Session 3: Environmental Health I
Environmental Justice is the right of all people to work, live, and play in a healthy and safe environment. Environmental Health makes the link between pollution in the environment and human health. This session focuses on how toxic pollution denies this right to many, especially to workers and people living in low-income communities of color. Participants will learn how EHC leaders have taken actions and promoted policies to protect communities. Participants learn the basics of environmental health and the basics of childhood lead poisoning prevention.
Session 4: Environmental Health II
Air Toxics are substances known to have adverse effects on human health and the environment. In this session participants will learn about the sources and health impacts of Air Toxics affecting EHC’s communities. Participants will also learn about EHC’s current efforts to combat community air toxics through community driven land use and sustainable energy campaigns, and see how EHC’s goal for prevention (pollution prevention, the precautionary principal and cumulative impacts) guide our work in these areas.
Session 5: Power
This session will cover the role of power in winning environmental and social justice for environmental justice communities, how to assess an existing power structure and how to gain enough power to win. The first step of EHC’s Process for Action (analyze) will be introduced and the use of EHC’s power mapping tool in this process will be demonstrated.

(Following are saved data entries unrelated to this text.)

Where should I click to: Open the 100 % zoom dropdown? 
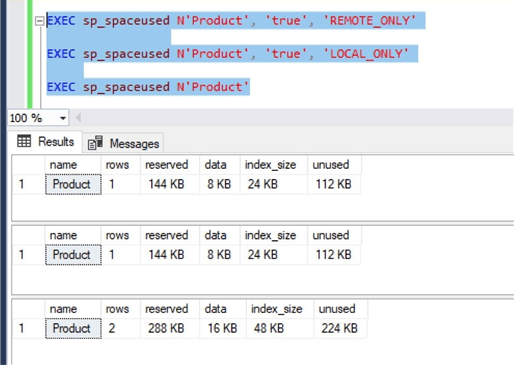click(x=63, y=118)
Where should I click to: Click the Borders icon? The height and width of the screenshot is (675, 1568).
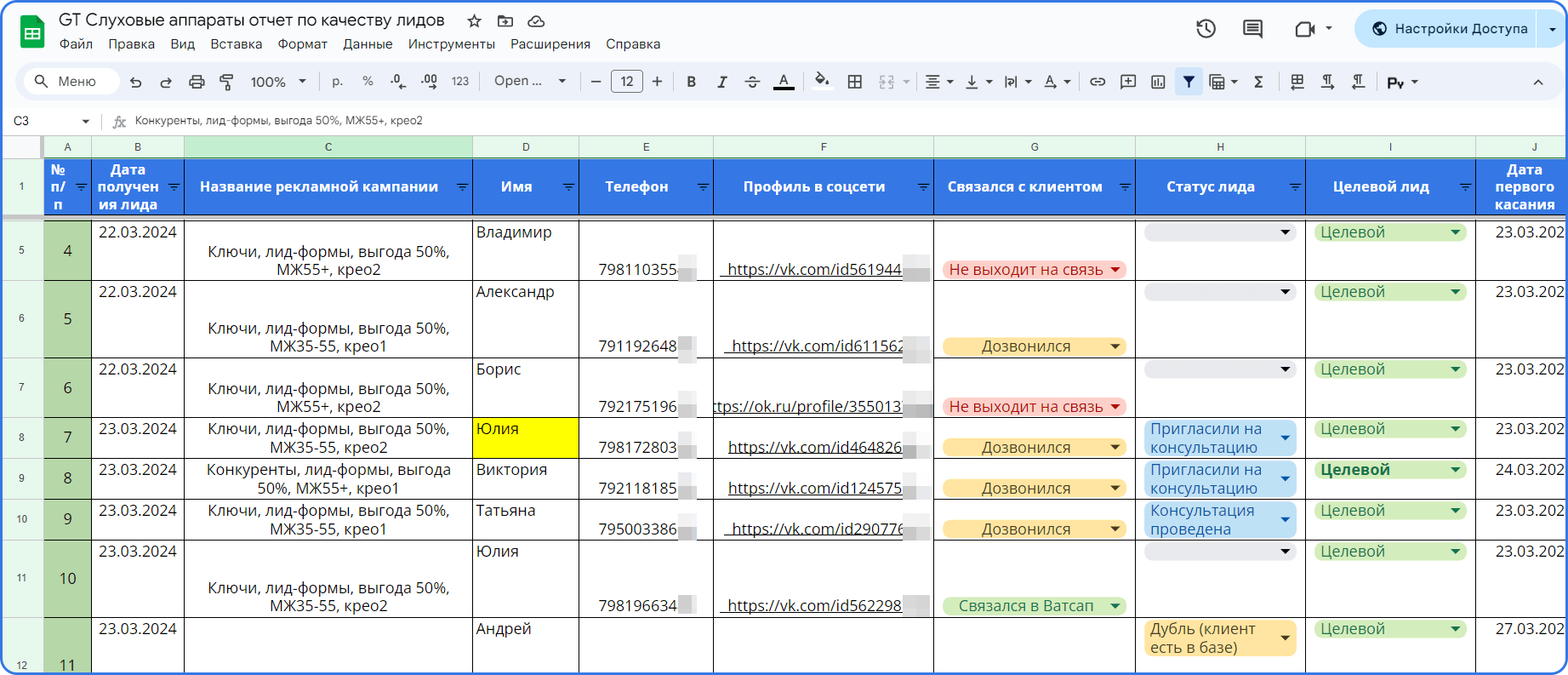tap(855, 82)
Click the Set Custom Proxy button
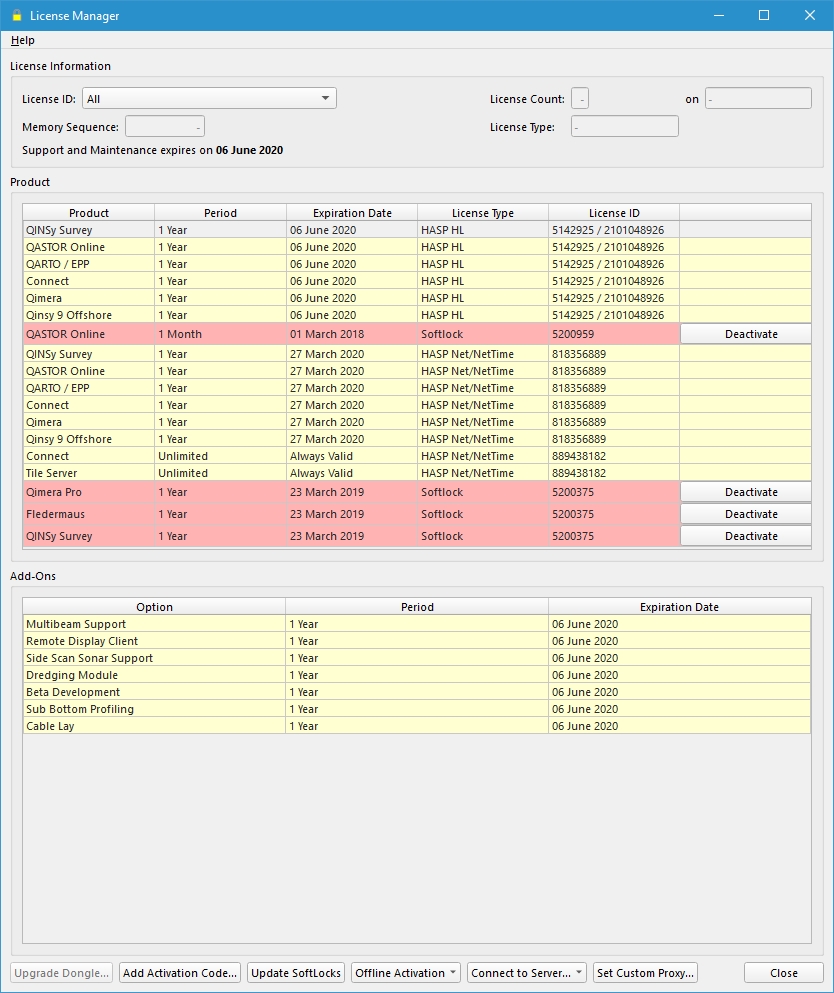 tap(645, 973)
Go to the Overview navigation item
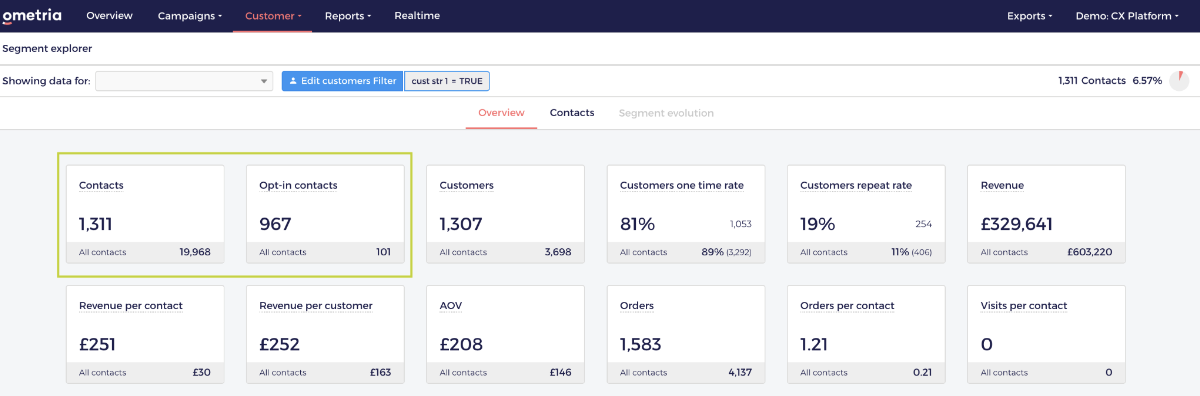1200x396 pixels. (x=109, y=16)
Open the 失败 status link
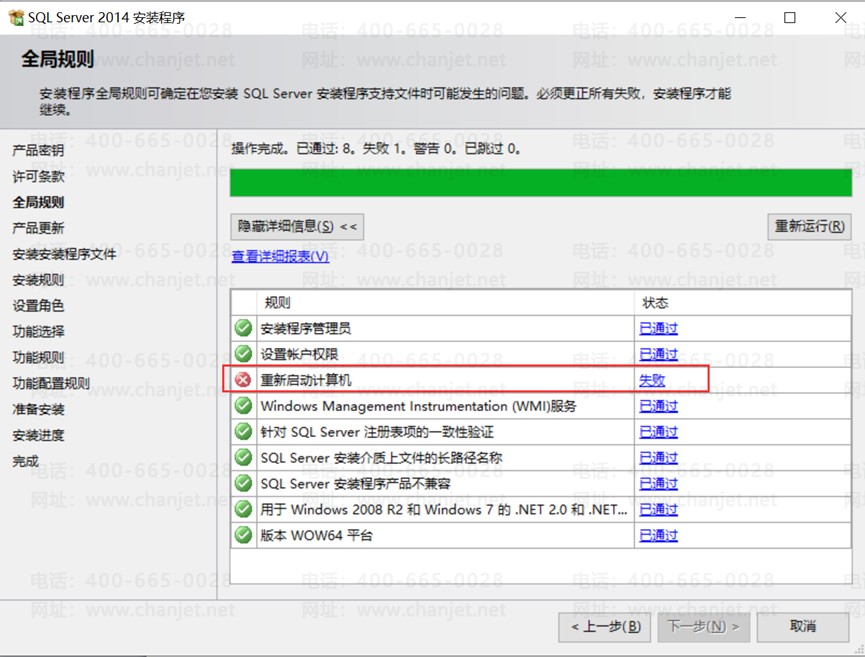Screen dimensions: 865x657 [652, 380]
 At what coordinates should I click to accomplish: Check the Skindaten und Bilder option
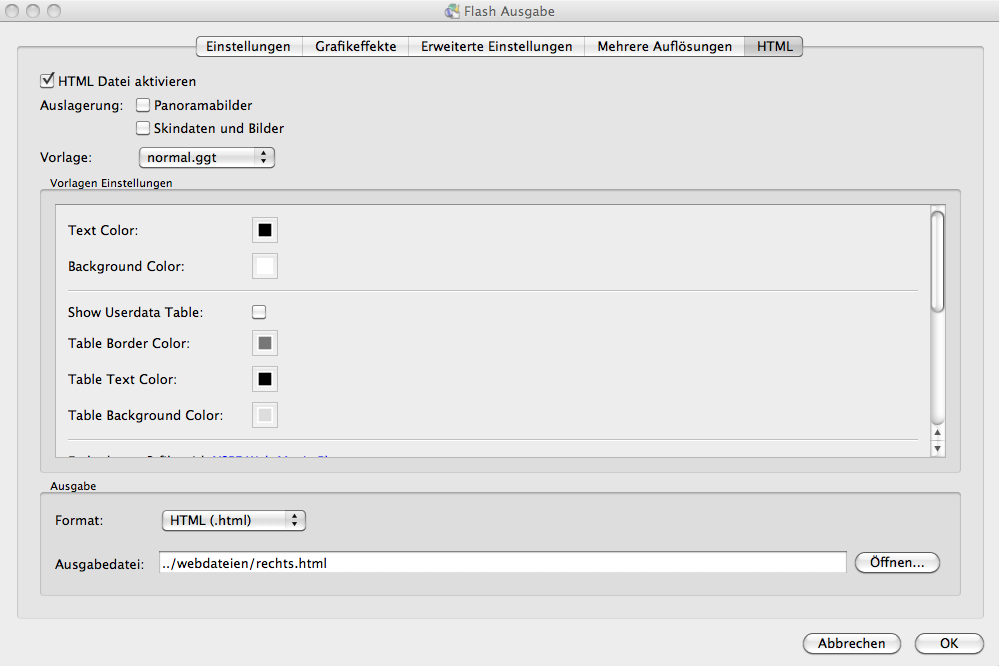click(x=143, y=128)
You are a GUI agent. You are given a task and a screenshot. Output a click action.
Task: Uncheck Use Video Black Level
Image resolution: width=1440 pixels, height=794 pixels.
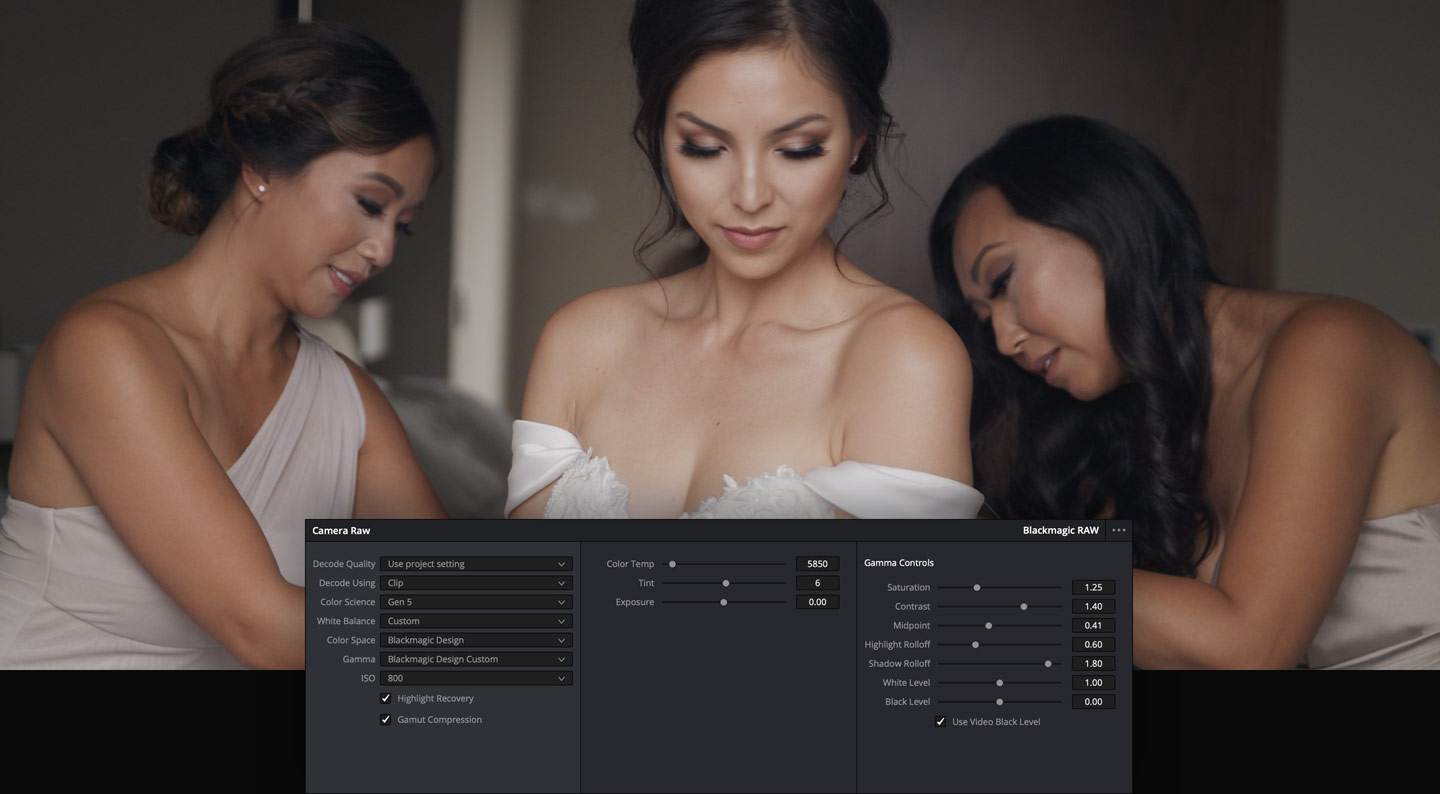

Session 6: Messaging for Social Change
Persuading individuals and organizations to support EHC’s goals and objectives and to take action requires effective messaging. In this session, EHC Leaders will learn the basics of message development and how their personal stories can be used to inspire trust and hope in the target audience and create the will to take action. The framework for this session flows from EHC’s Power Analysis. Certain activities and concepts are adapted from The Spitfire Strategies’ Smart Chart 3.0 and the work of Marshall Ganz’ Camp Obama trainings.
Session 7: Organizing
Community organizing is a value-based strategy which empowers people to take action to win real improvements for the benefit of their communities and the common good. The foundation of community organizing is relationship building. In this session participants learn how to develop a relationship as a representative of EHC by sharing stories and broaden the “My Story” developed in the last session to “Our Story.” EHC’s organizing model and some of the organizing tactics are introduced.
Session 8: Advocacy
Advocacy is the process of influencing public policy and the distribution of public resources. For EHC the purpose of advocacy is to influence policy makers to take actions to protect public health and the environment. EHC is proactive in developing public policy solutions, participating in setting the agenda and framing the issue. Solutions are based on our beliefs and values and are developed through the Process for Action. EHC Leaders have specific advocacy responsibilities, authority, and personal characteristics that help them become strong advocates.
Session 9: Land Use Advocacy and Leadership II
This last SALTA session will serve as a comprehensive review of all previous sessions by combining learnings through several activities. Participants will develop a vision for a model community and then prepare a presentation advocating for the new vision before an elected official. The presentation will incorporate the Problem/Solution/Action and personal story telling framework from prior sessions. Participants will sign a Leadership Commitment pledge.